Another factor that can compromise seed germination is the presence of excess salts in the soil. According to Lima and Torres (2009), the tolerance of plants to excess salts can be determined by evaluating the germination percentage of seeds after exposing them to salinity that negatively affects plant growth and development. Dias et al. (2015) reported that salt stress negatively affects the germination of carrot seeds.
Biostimulants that are applied to seeds are generally chemicals; however, new natural and eco- friendly alternatives are needed for the sustainability of production systems. Agricultural biostimulants are a potential alternative to synthetic chemicals as they make the environment sustainable and resilient (Van Oosten et al., 2017). Among various natural biostimulants, seaweed extracts are potential and reliable candidates.
According to Khan et al. (2009), seaweed extracts can increase the crop performance because the bioactive compounds present in these extracts improve plant tolerance against abiotic stresses (Bulgari et al., 2019) such as water deficit, soil salinization, and exposure to sub-optimal growth temperatures (Du Jardin, 2015).

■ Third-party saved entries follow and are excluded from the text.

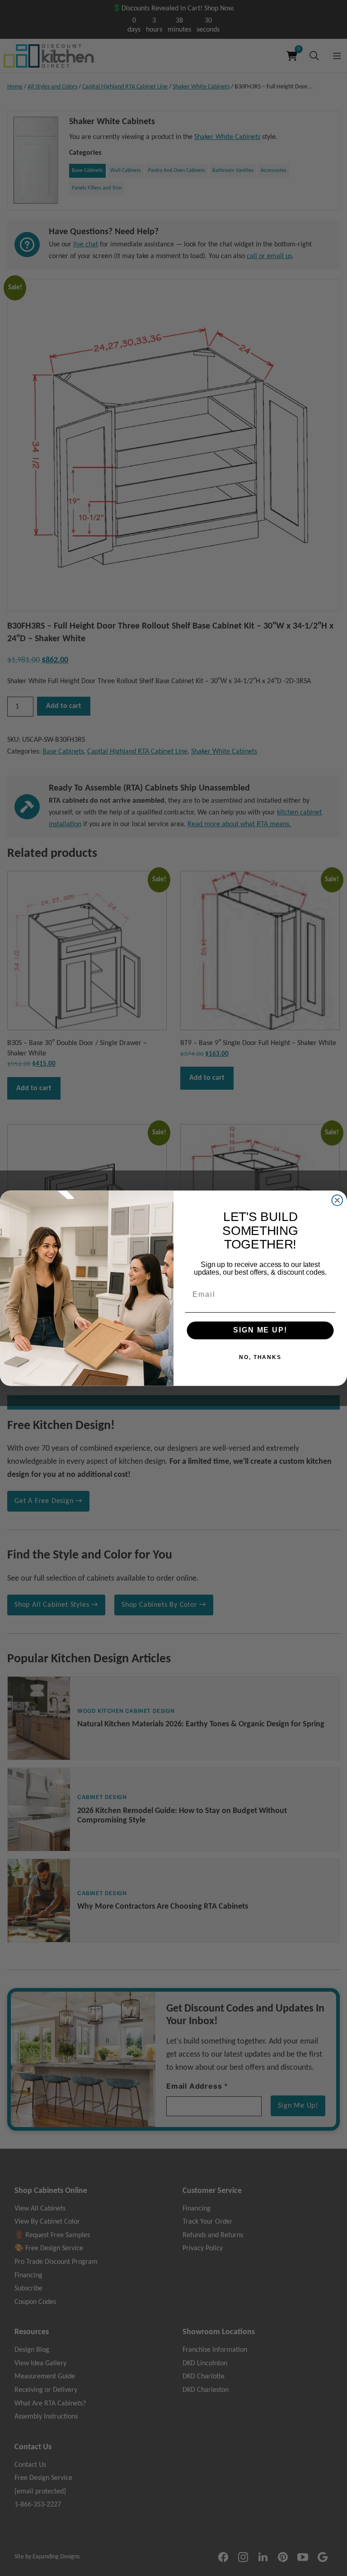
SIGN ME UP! (260, 1330)
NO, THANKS (260, 1357)
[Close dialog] (337, 1200)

Jayaraj et al. (2008) reported that algae extracts minimize leaf diseases caused by Alternaria radicina in carrots. According to Peñuela et al. (2018), red algae are the source of polysaccharides in the carrageenan group, exhibiting an eliciting action and provoking defense responses in plants, possibly because of their high sulfate content (Mercier et al., 2001). However, few studies have been performed pertaining to the effects of algae-based biostimulants, especially red algae of the genus Solieria, on the physiology of seeds. This study aimed to determine the effect of a treatment with an algae-based biostimulant made from Solieria filiformis on the physiology and stress tolerance of carrot seeds.
Materials and methods
The study was performed at the Seed and Plant Pathology Laboratories at the Universidade Federal da Fronteira Sul, campus Chapecó, Brazil. Carrot seed cultivars (cv.) Nantes and Brasília Irecê were used. The extract used as biostimulant was a commercial product from the red alga S. filiformis containing 7.5 % of Mn, 13 % of S, and bioactive compounds, and with a density of 1.3 g/cm3. Bioactive compounds were identified by high-performance liquid chromatography (HPLC) using an HPLC equipment (HP model 1100), Lichrospher RP18 column (5 µm) equipped with a 210-nm UV detector, and a quaternary pump system. The reverse-phase analysis was performed using solvent A (Milli-Q water with 1 % phosphoric acid) and solvent B (acetonitrile). The gradient pumping system of the mobile phase used was 90 % of solvent A from 0 to 5 min; 60 % of solvent A from 5 to 40 min; and 90 % of solvent A from 45 to 50 min. The standard flow was maintained at 0.5 mL min−1, according to Bravo et al. (2006).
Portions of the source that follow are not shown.